Par la petite lucarne, Shelomo regarde le paysage si bien dessiné de cette nuit froide d’hiver ; une lune pleine, un ciel étoilé, la ruine d’un château. À l’aube de l’adolescence, cette beauté lui était insupportable, nous dit-il, car elle était confisquée. Il n’avait que quatorze ans et avait vécu avec ses parents dans le ghetto de Chrzanow. Un an plus tard, il se trouve dans un camp de travail dans des conditions effroyables qui chaque jour épuise et où, chaque matin, l’on compte les morts.
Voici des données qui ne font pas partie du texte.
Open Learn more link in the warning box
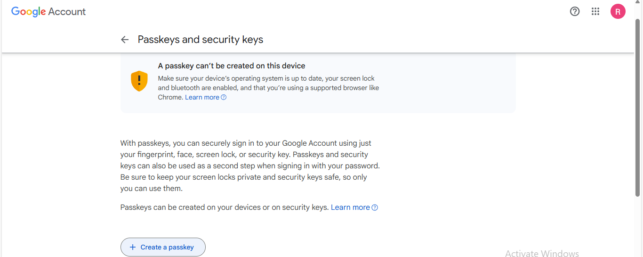Screen dimensions: 643x257 202,97
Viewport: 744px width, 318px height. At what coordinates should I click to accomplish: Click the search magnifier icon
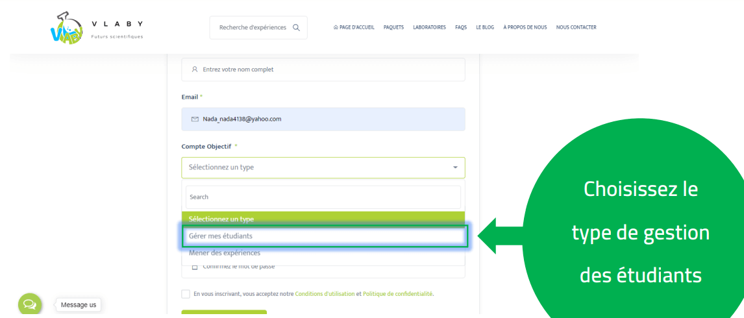296,27
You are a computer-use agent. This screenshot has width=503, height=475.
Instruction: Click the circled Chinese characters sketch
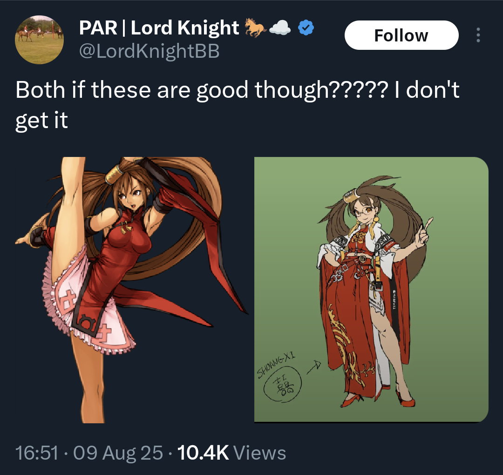click(x=283, y=385)
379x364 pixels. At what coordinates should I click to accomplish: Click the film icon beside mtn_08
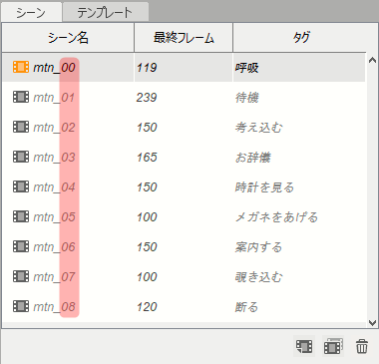pyautogui.click(x=21, y=306)
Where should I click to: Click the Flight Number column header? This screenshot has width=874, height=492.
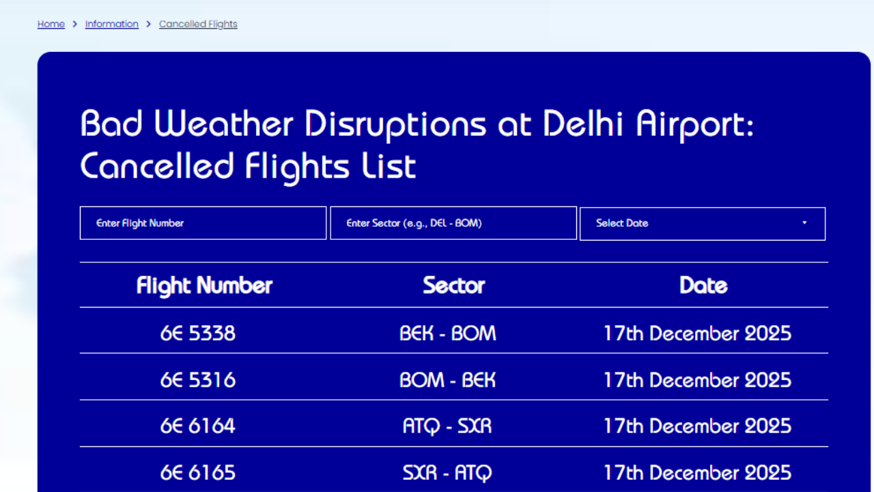(x=204, y=285)
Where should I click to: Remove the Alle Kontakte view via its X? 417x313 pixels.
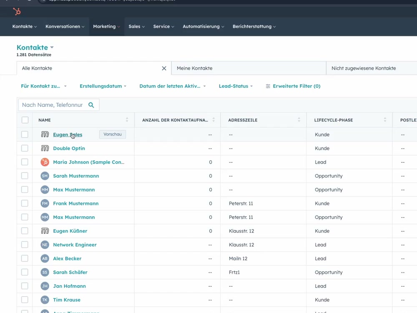point(164,68)
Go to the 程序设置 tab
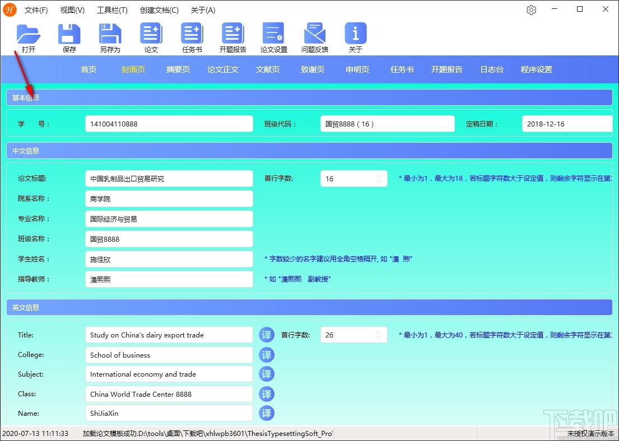The width and height of the screenshot is (619, 441). click(536, 69)
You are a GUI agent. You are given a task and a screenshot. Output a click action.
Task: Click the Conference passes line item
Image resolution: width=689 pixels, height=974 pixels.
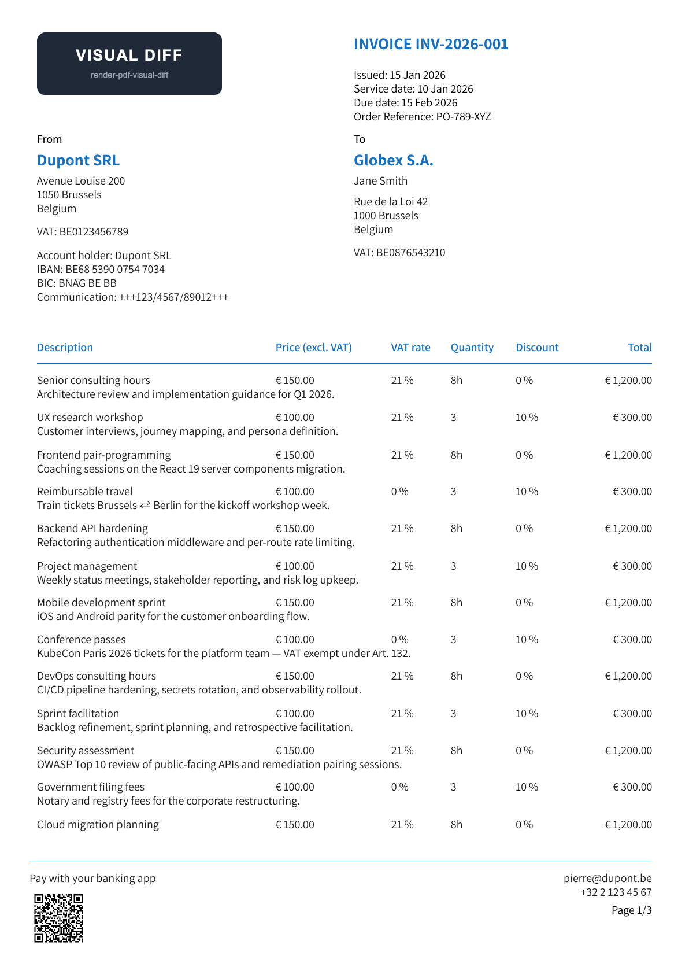point(345,647)
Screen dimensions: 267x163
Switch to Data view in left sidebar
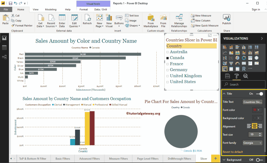coord(4,47)
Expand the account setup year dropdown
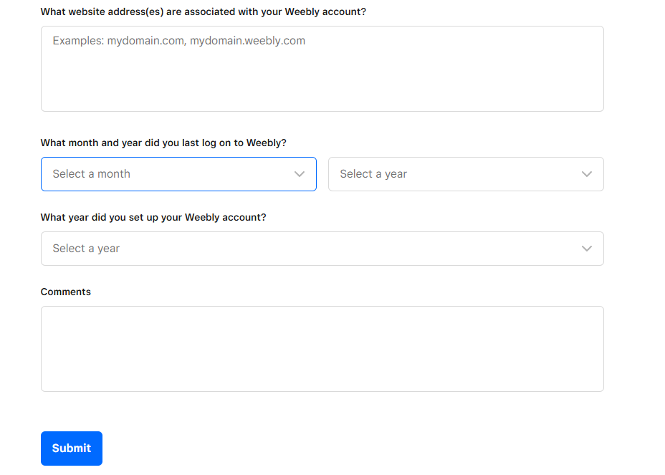The width and height of the screenshot is (665, 475). (322, 249)
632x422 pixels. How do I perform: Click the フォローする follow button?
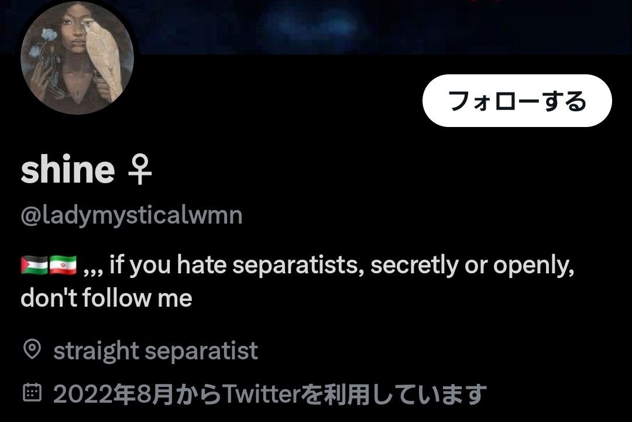coord(517,100)
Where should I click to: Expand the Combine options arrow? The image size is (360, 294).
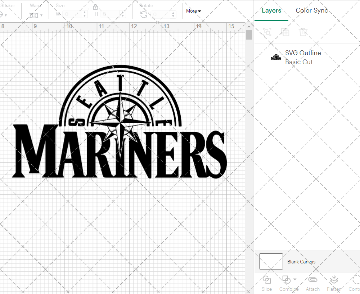295,279
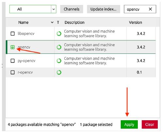Check the py-opencv package checkbox

(12, 61)
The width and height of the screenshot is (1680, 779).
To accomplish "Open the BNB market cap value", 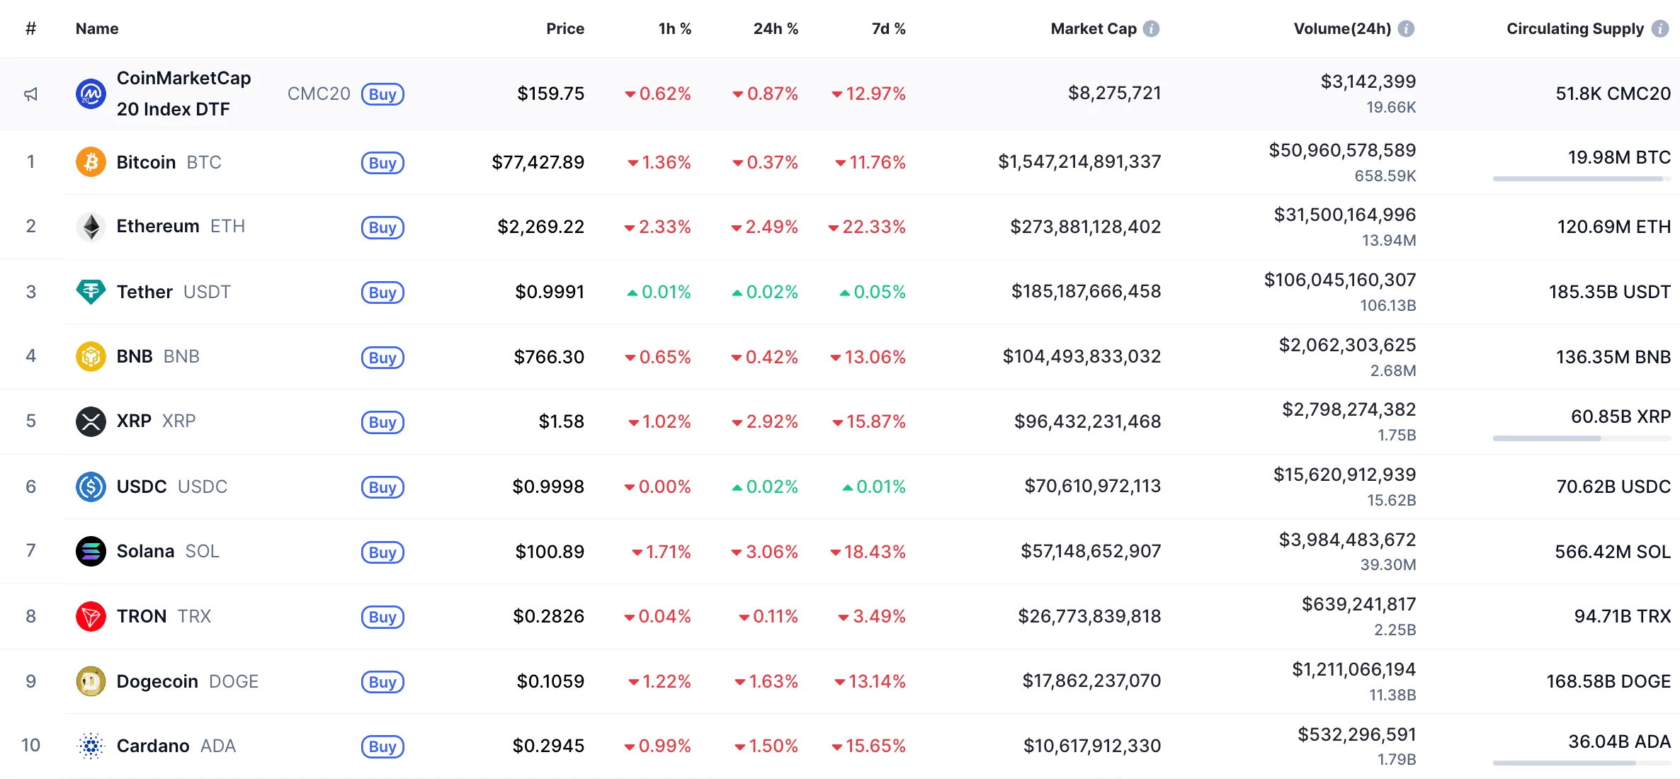I will click(1082, 356).
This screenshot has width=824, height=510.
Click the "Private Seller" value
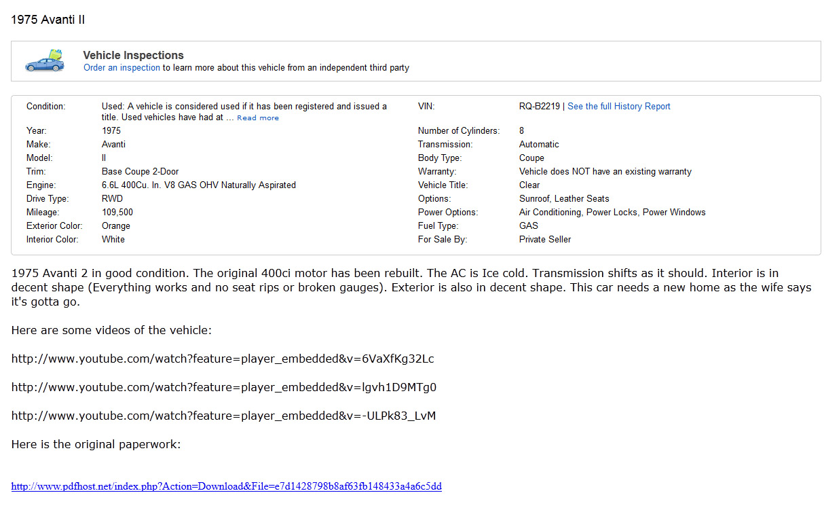pos(544,240)
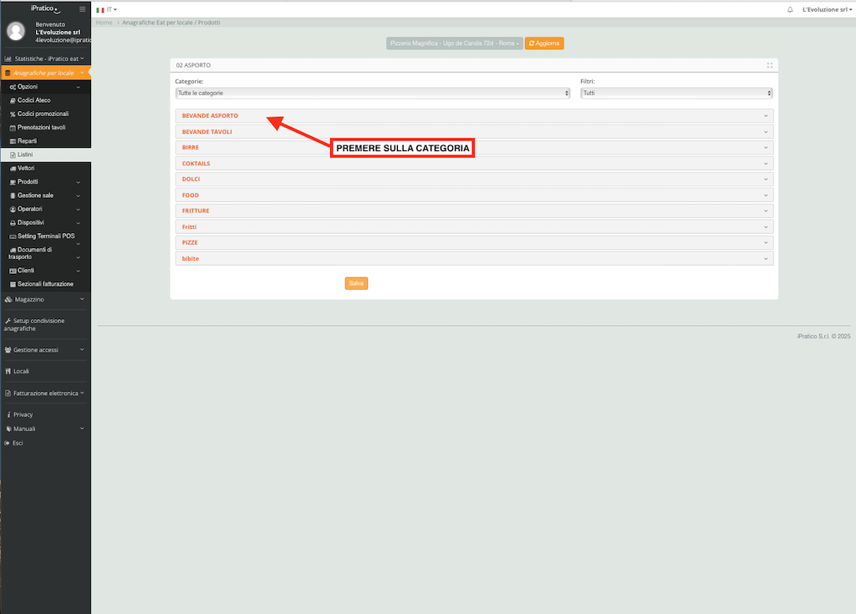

Né en 1928, à Szczakovia, une petite cité industrielle de Silésie près d’Oswiecim (Auschwitz), Shelomo restera seul survivant de la Shoah, son père assassiné dans le camp de Faubrück, en Allemagne, dès 1942. Il perdra ensuite sa mère et une de ses deux sœurs. La liste des camps où il sera déporté — neuf au total — est comme une litanie de la souffrance, du malheur et de la solitude. Alors oui, la beauté est insupportable mais elle est paradoxalement présente et reconnue comme un espoir. Sa jeunesse lui permet de survivre à deux marches de la mort.
En 1945, à Terezin, alors que le camp est libéré, un médecin militaire russe, et juif selon Shelomo, remarque, sur un tas de cadavres, un jeune homme agonisant. Shelomo est pris en charge par l’hôpital militaire. Il doit sa survie à des soins constants mais il entre dans une période d’amnésie qui durera sept ans. L’oubli de la terreur et de l’effroi permet ce que l’on nommerait aujourd’hui une forme de résilience.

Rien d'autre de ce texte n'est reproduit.